La Plaza de la Maestranza luce en este mes de mayo en todo su esplendor. La puerta del Príncipe, engrasada en sus goznes para abrirse de par en par a la solera y grandiosidad de un torero, es un emblema más e insignia de una ciudad que tiene a la fiesta de toros por bandera.
Los espectadores, ataviados de bonito, encorbatados los hombres y con puntilla las mujeres, abanicos de colores y gorrillas blancas como bonete de misacantano en la solana, espectáculo de luz y color, alegría y belleza, serenidad y albero, mientras fuera resuenan los cascabeles de las calesas y carros trayendo apurados a quienes quieren hacerlo de esta manera.
Todo está lleno de vistosidad, oropel y sonrisas. Es Sevilla, su feria de abril en mayo cuando los trigos encañan y están los campos en flor y el azahar de Sevilla impregna y embriaga con su característico olor y el olfato se hace instinto y perspicacia.
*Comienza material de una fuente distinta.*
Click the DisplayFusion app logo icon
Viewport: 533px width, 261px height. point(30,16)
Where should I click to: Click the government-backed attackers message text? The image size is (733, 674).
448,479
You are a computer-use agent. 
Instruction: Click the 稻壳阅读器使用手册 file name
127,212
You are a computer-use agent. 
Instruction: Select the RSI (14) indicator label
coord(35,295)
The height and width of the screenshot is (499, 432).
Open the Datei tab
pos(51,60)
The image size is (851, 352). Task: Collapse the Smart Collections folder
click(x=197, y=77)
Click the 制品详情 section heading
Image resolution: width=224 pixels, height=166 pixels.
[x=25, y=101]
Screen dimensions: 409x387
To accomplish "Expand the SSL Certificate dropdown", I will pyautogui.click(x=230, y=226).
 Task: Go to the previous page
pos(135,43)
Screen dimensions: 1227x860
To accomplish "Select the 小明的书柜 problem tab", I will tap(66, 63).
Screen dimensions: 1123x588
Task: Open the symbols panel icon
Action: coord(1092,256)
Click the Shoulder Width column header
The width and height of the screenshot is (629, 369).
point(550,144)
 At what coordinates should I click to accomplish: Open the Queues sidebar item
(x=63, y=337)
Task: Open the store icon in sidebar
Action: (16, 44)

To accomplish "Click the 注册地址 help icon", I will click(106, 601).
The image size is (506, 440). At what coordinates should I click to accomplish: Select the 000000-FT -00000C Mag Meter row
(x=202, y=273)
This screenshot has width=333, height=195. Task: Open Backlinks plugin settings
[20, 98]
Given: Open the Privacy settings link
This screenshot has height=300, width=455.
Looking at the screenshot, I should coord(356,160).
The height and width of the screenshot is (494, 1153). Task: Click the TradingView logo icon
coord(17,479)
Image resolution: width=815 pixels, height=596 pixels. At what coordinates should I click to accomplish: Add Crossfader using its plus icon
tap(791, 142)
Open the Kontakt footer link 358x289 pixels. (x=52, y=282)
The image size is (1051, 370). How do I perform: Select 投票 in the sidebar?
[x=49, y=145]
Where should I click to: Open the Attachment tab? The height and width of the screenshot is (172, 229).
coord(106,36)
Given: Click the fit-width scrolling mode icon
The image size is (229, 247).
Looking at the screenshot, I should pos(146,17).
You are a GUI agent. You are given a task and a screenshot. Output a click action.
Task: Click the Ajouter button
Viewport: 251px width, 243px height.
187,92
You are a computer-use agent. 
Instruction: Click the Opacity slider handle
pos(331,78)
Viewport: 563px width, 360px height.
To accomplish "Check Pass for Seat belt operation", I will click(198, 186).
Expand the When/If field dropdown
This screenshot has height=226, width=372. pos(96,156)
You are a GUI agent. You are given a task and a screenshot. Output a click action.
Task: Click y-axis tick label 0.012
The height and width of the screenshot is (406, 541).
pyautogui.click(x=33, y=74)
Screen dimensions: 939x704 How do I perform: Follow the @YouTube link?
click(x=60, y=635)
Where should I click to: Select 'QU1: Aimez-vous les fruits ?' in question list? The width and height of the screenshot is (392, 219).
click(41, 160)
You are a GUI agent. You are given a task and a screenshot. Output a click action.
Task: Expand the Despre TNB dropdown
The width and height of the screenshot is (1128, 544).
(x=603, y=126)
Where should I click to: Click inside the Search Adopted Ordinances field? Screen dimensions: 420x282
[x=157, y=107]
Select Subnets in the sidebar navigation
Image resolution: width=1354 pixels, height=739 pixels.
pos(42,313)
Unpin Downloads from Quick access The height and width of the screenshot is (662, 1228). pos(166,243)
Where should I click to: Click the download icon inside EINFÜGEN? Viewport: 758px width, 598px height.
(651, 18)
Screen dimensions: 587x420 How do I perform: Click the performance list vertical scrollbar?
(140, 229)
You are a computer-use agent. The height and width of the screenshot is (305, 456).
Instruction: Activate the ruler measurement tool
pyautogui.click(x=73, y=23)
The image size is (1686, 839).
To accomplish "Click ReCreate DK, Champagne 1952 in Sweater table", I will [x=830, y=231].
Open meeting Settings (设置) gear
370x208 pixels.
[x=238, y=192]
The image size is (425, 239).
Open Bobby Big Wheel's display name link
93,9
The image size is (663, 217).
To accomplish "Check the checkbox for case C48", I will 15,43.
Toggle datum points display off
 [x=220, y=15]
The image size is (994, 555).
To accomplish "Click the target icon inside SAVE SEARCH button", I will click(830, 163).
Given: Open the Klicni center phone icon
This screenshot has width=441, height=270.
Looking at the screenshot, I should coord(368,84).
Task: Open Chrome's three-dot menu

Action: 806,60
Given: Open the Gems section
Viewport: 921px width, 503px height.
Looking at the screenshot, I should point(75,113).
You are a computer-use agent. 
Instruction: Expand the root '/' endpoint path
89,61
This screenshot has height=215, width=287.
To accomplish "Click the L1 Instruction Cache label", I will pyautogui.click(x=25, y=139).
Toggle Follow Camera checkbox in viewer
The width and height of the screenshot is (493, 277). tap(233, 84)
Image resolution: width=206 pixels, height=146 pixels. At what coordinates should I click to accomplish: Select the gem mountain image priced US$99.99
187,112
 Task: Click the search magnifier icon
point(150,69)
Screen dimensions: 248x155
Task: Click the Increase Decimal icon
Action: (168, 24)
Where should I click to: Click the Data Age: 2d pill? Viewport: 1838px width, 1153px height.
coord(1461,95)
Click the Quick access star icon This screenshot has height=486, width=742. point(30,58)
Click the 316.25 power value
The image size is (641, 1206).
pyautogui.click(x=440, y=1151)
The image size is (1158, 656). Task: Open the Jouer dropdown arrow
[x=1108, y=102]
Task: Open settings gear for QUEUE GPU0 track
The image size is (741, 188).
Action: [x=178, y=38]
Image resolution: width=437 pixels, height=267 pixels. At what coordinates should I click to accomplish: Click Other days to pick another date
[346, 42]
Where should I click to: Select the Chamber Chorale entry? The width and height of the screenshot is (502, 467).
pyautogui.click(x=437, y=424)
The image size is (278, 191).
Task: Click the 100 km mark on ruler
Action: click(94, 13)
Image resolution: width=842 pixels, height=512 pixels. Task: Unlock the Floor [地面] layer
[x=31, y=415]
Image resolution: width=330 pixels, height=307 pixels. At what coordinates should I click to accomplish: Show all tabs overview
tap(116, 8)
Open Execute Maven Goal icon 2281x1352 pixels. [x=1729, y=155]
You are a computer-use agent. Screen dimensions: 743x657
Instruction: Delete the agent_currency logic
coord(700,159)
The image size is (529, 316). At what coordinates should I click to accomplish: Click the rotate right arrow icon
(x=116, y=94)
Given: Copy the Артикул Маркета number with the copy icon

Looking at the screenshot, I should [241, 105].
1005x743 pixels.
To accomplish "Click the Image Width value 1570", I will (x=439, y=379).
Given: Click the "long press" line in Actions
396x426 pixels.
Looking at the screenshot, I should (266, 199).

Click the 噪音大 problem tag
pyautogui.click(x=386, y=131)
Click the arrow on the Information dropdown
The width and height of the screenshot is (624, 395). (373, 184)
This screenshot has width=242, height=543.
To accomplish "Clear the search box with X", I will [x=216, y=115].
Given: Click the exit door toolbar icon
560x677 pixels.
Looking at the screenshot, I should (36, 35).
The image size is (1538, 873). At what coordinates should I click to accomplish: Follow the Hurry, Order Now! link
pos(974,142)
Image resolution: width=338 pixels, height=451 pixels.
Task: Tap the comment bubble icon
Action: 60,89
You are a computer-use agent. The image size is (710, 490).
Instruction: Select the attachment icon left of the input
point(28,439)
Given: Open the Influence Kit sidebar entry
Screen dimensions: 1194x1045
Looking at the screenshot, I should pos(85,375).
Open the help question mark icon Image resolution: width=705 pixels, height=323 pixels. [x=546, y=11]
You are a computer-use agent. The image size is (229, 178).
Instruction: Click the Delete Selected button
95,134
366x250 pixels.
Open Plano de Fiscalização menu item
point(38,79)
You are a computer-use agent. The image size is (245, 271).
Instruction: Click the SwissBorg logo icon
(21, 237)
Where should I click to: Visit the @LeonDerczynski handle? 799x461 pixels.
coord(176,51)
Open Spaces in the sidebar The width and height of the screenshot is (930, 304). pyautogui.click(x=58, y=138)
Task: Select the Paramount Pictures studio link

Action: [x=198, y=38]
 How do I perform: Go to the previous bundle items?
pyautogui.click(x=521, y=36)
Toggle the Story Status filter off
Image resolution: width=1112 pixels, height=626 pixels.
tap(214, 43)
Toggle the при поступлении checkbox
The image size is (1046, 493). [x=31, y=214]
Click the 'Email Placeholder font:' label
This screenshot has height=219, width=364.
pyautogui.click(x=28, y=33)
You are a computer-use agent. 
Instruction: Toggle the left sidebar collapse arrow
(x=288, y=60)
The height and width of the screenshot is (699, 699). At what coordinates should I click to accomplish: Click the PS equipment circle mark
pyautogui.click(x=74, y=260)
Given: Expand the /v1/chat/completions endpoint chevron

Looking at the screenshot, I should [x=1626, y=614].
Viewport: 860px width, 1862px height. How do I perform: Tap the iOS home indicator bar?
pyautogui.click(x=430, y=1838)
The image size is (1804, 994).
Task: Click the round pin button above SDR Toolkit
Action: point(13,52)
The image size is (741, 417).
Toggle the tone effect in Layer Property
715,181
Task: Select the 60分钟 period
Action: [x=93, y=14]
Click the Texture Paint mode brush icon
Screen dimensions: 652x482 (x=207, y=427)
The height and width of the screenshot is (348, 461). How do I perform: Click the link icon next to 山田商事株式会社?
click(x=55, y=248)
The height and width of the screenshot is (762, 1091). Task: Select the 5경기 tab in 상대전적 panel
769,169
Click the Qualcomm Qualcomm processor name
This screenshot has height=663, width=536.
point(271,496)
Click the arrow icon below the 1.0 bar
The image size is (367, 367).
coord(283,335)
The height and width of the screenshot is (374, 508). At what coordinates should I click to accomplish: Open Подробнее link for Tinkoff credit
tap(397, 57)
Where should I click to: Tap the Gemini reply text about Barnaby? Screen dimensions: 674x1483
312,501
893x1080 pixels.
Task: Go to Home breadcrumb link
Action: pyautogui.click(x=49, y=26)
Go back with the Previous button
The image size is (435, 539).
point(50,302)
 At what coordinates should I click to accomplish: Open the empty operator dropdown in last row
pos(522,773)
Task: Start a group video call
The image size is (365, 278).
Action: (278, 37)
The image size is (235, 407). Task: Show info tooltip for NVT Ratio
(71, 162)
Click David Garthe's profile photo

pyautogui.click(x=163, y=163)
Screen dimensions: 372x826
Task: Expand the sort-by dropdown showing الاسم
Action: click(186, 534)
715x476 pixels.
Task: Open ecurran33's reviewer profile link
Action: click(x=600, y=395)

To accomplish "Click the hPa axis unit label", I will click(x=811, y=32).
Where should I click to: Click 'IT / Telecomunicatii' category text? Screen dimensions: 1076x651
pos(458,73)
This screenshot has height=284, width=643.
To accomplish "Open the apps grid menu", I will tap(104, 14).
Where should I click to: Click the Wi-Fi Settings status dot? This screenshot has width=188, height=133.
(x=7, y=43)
También otros, negrura en impostura y rechazo, gritan al diablo en contra de una fiesta que llena más corazones que los que vacía. Inútil acto que olvida la gente más pronto que tarde. Esos que vociferan con su sentido puesto en una fotografía, en una imagen, en que un medio les dé cobertura mediática contra la fiesta de los toros han logrado que la respuesta del resto se establezca más unida, mejor estructurada, más íntegra y comprometida y la llamada complete, atienda y demande ver a un hombre jugándosela con pasión y verdad frente a las astas de un toro en una tarde de fiesta.
Sevilla, feria de Abril y azahar. Encuentro del ayer y del hoy.